Dom, 20 Jul, 12h16
Por Jon Hemming
CABUL (Reuters) - O candidato democrata à Presidência dos Estados Unidos, Barack Obama, se encontrou neste domingo com o presidente afegão, Hamid Karzai, em seu segundo dia de visita ao Afeganistão, realizada com o objetivo de demonstrar a competência de Obama em política externa.
Obama já fez críticas anteriormente a Karzai, que preside o Afeganistão desde que forças afegãs e tropas lideradas pelos EUA derrubaram do poder o grupo radical islâmico Talibã, em 2001, mas nesta visita o democrata disse que seu objetivo é ouvir e não levar mensagens duras.
Imagens de TV mostraram um Obama relaxado conversando com Karzai, tendo ao lado seus colegas de Senado Chuck Hagel e Jack Reed e ministros afegãos no palácio presidencial de Cabul, que tem um forte esquema de segurança. Obama é senador pelo Estado do Illinois.
"Na reunião as duas partes falaram sobre a situação no Afeganistão e em toda a região, a campanha mundial contra o terrorismo e o narcotráfico e também sobre uma maior expansão das relações entre os EUA e o Afeganistão", informou o palácio presidencial afegão em um comunicado.
Obama também vai visitar o Iraque, Jordânia, Israel, Alemanha, França e Grã-Bretanha em um giro internacional que, ele espera, possa ser uma resposta às críticas dos republicanos de que não tem experiência para ser o comandante-chefe das Forças Armadas.

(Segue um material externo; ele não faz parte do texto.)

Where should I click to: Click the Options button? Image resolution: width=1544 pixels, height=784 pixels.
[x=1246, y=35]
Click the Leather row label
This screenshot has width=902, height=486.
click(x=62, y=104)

Na semana passada, Obama criticou Karzai em uma entrevista à CNN. "Acho que o governo de Karzai não saiu do bunker para ajudar a organizar o Afeganistão e o governo, o Judiciário e as forças policiais, de um modo que transmitisse confiança ao povo. Por isso há uma porção de problemas lá", disse então Obama à TV.
Karzai já foi o queridinho do Ocidente, mas agora enfrenta críticas crescentes em casa e no exterior por não adotar medidas duras para coibir a corrupção desenfreada e combater antigos senhores de guerra e a produção de drogas em níveis recordes --fatores que alimentam a insurgência do Talibã, que está crescendo.
Mas ao ser indagado, antes da viagem, se usaria palavras duras com Karzai e com o primeiro-ministro iraquiano, Nuri al-Maliki, Obama respondeu: "Estou mais interessado em ouvir do que falar."
"E acho que é muito importante reconhecer que estou indo lá como senador dos EUA. Temos um presidente por vez, portanto é tarefa do presidente enviar tais mensagens", disse Obama.